Let’s all be honest now. Being sick is pretty awful. You have a virus inside of you this is throwing your body completely off balance. However, what is usually instantly attributed to illness if what is blatantly apparent to the senses: the symptoms.
I have been through a long season of various illnesses that seem to persist or come right after one another. Well, to be pretty honest, I have been ill more times during my last two and some years at university than I have during the entirety of High School and even some of Junior High. How is this so? Well, various things contribute. One thing is that for the first two years I lived in a dormitory, or a petri dish, where germs spread and grew at alarming rates. If someone got sick, like dominoes, all the rest would un-willfully succumb one after another to the trifling case of the flu. It seems inescapable no matter how hard you try! Every doorknob is surely the enemy.
Another reason is that while I lived in the dorms, we ate in the cafeteria which consisted mostly of sodium and dairy rich food concocted for the masses. Most of it was comfort food, with the nutritious veggies and fruits in a lower supply.
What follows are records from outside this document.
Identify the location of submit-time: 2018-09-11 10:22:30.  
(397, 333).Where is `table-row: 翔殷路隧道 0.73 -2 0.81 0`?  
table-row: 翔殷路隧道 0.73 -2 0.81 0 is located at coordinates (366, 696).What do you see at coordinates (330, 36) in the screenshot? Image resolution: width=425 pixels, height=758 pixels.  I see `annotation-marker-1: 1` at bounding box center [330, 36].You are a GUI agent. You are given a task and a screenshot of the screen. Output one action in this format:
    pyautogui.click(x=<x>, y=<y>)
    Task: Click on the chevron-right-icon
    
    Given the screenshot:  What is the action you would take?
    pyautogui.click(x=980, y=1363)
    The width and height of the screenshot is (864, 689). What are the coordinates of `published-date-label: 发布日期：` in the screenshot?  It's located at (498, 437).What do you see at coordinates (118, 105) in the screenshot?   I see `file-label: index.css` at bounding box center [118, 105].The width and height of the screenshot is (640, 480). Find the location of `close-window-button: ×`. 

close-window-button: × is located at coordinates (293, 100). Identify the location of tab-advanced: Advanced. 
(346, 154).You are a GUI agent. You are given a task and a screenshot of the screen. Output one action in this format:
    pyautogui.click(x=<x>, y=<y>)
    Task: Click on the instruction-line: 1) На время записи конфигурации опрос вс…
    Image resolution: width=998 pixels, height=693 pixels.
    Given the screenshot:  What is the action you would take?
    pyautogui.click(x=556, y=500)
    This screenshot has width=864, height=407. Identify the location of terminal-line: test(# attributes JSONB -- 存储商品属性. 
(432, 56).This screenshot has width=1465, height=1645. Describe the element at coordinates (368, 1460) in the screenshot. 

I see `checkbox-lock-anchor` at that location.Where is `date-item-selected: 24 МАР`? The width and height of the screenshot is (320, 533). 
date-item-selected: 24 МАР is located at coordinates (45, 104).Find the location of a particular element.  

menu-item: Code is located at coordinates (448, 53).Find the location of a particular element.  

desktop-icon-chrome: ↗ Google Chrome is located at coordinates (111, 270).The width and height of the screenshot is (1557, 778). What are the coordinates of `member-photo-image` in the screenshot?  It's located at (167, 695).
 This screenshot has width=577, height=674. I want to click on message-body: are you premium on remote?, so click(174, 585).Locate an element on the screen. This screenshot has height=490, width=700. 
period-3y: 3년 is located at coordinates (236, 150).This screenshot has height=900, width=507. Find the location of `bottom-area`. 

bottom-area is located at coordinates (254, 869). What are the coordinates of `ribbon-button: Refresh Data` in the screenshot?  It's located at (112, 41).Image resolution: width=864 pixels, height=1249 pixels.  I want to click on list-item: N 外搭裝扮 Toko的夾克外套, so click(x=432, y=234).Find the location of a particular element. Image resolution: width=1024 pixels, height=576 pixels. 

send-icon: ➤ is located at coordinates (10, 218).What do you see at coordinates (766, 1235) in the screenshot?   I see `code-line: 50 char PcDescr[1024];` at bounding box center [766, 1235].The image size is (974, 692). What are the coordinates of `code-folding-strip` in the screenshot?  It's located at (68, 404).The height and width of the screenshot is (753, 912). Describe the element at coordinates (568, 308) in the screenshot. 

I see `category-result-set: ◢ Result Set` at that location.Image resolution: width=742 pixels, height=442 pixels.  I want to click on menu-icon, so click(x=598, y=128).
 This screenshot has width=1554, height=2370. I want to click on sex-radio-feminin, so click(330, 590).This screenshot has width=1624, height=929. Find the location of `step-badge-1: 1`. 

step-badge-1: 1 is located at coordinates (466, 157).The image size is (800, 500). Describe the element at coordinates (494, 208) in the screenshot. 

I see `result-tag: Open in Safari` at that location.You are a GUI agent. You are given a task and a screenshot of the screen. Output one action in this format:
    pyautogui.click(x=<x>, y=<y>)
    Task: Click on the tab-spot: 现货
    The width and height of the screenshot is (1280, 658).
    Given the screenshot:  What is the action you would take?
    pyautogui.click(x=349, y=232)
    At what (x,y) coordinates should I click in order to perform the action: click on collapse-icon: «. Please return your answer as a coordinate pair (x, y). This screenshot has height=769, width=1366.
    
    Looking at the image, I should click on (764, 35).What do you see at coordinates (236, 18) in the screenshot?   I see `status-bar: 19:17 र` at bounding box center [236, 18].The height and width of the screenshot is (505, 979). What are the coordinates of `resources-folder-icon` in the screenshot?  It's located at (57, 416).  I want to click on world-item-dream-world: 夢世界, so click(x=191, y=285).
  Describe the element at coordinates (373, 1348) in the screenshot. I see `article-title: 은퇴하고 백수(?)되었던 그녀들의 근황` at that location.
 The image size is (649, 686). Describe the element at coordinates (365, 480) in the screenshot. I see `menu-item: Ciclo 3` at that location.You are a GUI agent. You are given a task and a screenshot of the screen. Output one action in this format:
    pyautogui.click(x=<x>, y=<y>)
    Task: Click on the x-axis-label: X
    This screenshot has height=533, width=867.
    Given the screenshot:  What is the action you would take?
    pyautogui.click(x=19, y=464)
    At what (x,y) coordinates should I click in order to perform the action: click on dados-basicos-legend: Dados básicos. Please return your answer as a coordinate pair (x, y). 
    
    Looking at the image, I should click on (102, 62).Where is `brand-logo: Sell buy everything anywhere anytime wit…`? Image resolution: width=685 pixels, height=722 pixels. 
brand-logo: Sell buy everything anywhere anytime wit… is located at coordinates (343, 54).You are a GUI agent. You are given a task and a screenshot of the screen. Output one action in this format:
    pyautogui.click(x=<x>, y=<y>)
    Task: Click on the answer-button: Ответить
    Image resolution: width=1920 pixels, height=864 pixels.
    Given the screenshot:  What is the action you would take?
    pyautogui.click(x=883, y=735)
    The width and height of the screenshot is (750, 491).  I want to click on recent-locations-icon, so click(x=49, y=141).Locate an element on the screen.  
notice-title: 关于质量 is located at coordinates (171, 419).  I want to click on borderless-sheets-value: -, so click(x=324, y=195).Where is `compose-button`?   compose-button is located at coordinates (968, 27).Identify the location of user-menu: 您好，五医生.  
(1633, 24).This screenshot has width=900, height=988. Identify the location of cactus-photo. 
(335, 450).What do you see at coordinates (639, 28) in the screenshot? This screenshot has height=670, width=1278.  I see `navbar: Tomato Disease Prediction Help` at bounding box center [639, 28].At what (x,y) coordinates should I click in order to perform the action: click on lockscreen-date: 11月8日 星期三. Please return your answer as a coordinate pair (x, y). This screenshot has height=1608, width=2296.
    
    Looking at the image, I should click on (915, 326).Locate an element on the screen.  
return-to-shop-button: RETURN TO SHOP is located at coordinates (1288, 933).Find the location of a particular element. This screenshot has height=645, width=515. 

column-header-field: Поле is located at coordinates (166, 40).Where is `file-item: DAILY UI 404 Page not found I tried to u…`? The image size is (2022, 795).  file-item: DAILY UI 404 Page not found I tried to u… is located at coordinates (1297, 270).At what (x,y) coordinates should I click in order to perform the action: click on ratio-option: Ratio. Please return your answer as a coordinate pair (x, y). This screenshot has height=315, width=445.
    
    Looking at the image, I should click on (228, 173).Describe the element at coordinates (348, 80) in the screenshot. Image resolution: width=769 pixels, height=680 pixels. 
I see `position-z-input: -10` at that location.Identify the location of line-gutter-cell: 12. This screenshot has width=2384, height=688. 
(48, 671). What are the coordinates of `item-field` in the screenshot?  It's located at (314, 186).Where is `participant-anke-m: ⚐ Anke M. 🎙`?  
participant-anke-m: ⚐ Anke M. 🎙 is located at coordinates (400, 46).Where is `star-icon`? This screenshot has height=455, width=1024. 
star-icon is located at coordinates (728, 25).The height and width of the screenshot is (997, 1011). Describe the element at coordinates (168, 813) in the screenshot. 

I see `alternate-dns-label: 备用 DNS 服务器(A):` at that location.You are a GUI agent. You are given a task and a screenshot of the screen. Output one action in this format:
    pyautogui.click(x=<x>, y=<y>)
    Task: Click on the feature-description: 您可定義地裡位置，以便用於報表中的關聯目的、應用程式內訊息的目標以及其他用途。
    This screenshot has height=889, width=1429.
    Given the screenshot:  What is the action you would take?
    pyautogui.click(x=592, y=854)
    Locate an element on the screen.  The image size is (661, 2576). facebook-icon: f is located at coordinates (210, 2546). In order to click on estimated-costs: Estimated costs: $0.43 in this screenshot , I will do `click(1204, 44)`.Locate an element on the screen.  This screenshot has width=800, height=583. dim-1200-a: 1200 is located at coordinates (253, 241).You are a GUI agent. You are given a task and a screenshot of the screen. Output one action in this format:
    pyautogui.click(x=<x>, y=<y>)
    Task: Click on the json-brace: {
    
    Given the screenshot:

If you wanted to be healthy, you could either scavenge the available food for what won’t make you feel bloated later, or eat a salad for every meal. Being the type that loves variety, I sacrificed eating healthy at many moments for the novelty of having all the varieties of food at my disposal. The lack of sufficient vitamins definitely contributed to the constant dripping nose, phlegm frog throat, and twice semester-ly flu. Okay, not to mentions the constant mental strain of classes and homework that left the body tired and opting out of physical activity for more sedentary ones.
Sure, a lot of these things were out of my control. However, some of the factors could have been reversed. When I was to the point where I felt like my body could collapse, and I experienced symptoms like a soar throat, cough, and sinus blockage it was eventually the Holy Spirit (usually via MOM- cause moms are that awesome) to whom I finally listened that I needed to take better care of myself or I would burn out. It was the symptoms that allowed me to see something greater through the whirring of my sinus headache.
Symptoms allow me to see there is a greater virus.
Before this virus, there was an internal problem that had hung around in my blind spot and now has my head wondering what in the world is wrong with me! Illness without symptoms is the most lethal.
I have had some more dire, and long lasting health issues arrive this year that had my crying in my pillow at night due to the pain and hopelessness and crying out to God to please help me. I realized that I could not remember the last time I had such a private, desperate plea to God. As the symptoms were wearing me down daily to the point of exhaustion, I heard God whisper to me, “Symptoms are my mercy and grace.” I sat and thought about that for awhile and a new characteristic of Almighty God began to be felt with every ache and pain.
Without symptoms, there would not be realization of a virus, and then there would never be a hope for a cure.
Not only has my physical illness revealed that there are deeper problems in my bodily health, but it has also led to symptoms of frustration, stubbornness and selfishness that have revealed a deeper mental and spiritual issue. God used these emotional and mental symptoms to get my attention and give me an option to turn the situation over to Him. It has changed my attitude on the reasons why I feel so disheveled when I do something that is contrary to the will of God. It is not just conviction, or even pitiful guilt, it is a symptom that reveals that what I have done has torn me away from my source of life and balance and harmony: Yahweh, my God the great I AM, and I have forgotten the saving grace of his son Jesus Christ.
This is why just as we should never neglect our physical health , so we should never forget to constantly lean on, remember, thrive on the redemptive power of Christ. It is when we forget about the sacrifice of Christ, forget the gift of a new identity as God’s redeemed children, and forget that we are nothing without it that we succumb to the virus of depravity and hopelessness.
Thank the Lord, God Almighty for symptoms.